Specifically, Justice Kennedy presented two observations on treaties. First, he offered an historical defense of human rights treaties like the Genocide Convention, arguing that treaty-making had evolved from agreements about state relations, to agreements about how foreign citizens are treated in a state’s territory, to agreements about how a state treats its own citizens within its territory. Second, Justice Kennedy critiqued those who characterize treaty-making as a sacrifice of sovereignty. Kennedy mentioned a recent visit to Allen Weiner’s class at Stanford Law School, where the class discussion compared two individuals entering into a contract to two states concluding a treaty. Kennedy noted how lawyers do not suggest that the two individuals have sacrificed their basic freedoms in contracting; rather, we view their commitment as reflecting a freedom itself – i.e., the “freedom to contract.” Similarly, Kennedy argued we should not view treaty-making as depriving states of their sovereign powers, but rather as itself one of the sovereign powers states are free to exercise.
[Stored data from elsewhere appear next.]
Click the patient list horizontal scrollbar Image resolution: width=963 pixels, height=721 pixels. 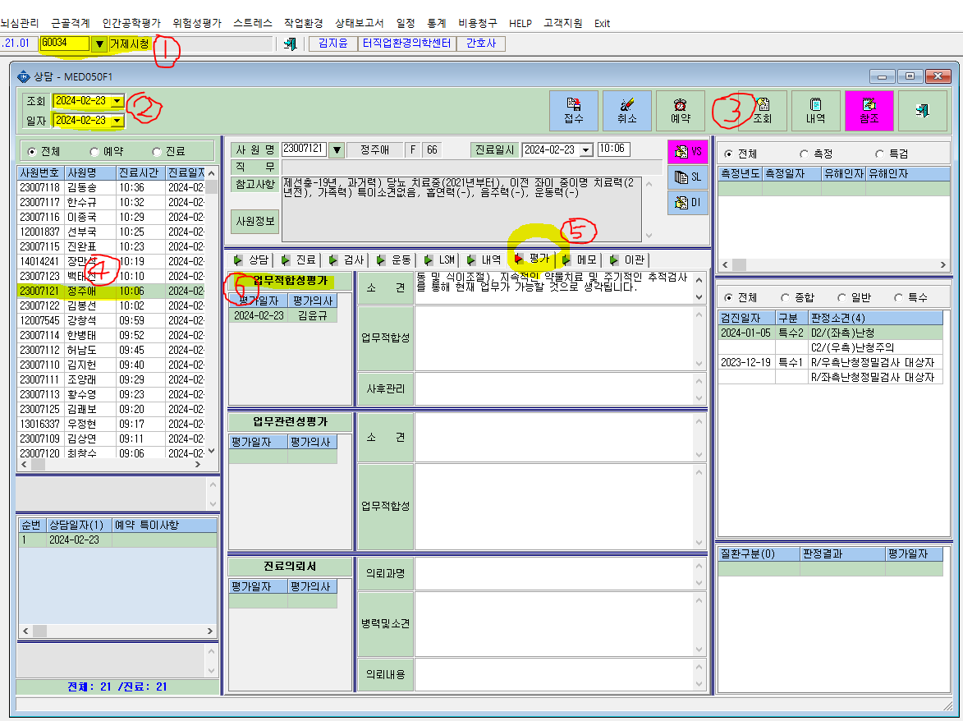116,465
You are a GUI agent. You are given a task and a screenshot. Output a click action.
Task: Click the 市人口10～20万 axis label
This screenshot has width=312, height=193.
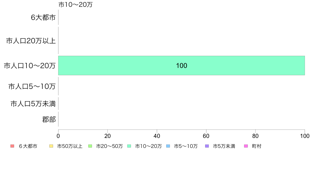30,66
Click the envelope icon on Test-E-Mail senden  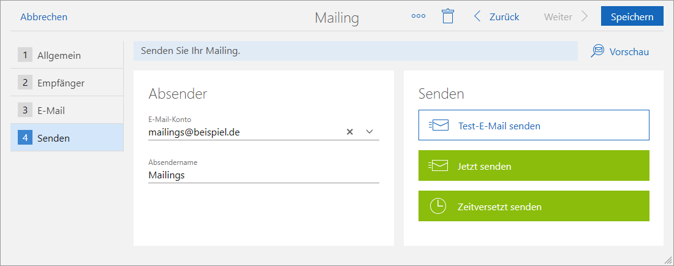click(439, 126)
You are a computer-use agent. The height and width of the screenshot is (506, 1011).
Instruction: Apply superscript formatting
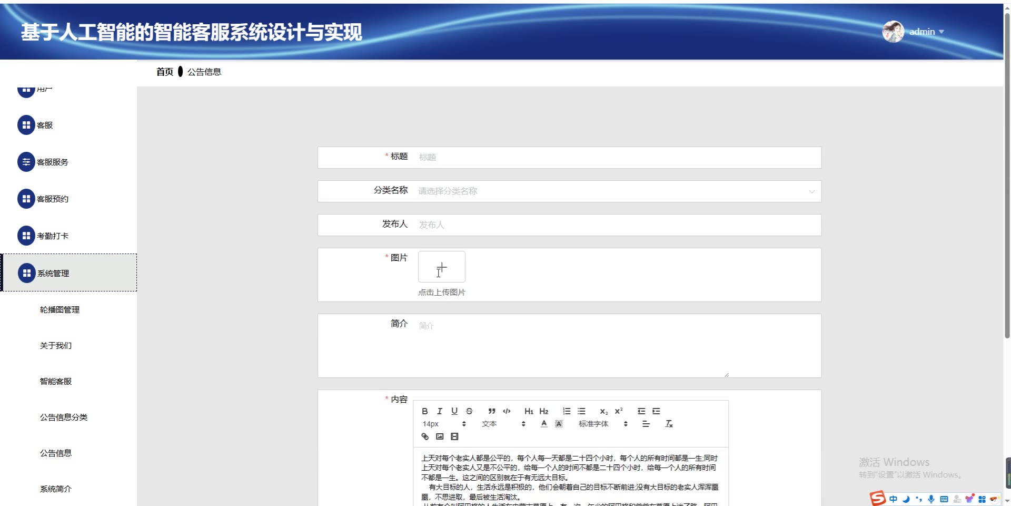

Now, Justice Kennedy’s points are not necessarily original or closed to debate. One might argue, for example, that the transformation of treaty subjects from inter-state relations to individual rights is more myth than historical fact. Individual rights of at least some citizens were guaranteed as far back as the Peace of Westphalia; thus, the Treaty of Osnabrück provided that subjects who had been debarred of worship in 1627 were explicitly granted the right to worship and educate in conformity with their faith. Similarly, although I’m sympathetic to the point, we can argue about whether the treaty/contracts analogy bears close scrutiny. I am of the mind that treaties are to contracts as baseball is to golf—although both involve swinging a stick to hit a ball, there’s not much cross-over among professionals who suggest that the swing for each game is entirely different.

Nevertheless, Kennedy’s comments were remarkable for their origin – a sitting Supreme Court justice opining not on how a treaty operates under the Constitution, but its larger historical and theoretical importance to the international legal arena. What remains to be seen is whether and how Kennedy takes such open praise of treaty-making into the Court’s jurisprudence, whether it’s the Geneva Conventions in Hamdan (see here and here) or the Vienna Convention on Consular Relations via Sanchez-Llamas/Bustillo. I, for one, suspect this might not be the last we’ve heard from Justice Kennedy on the importance of treaties.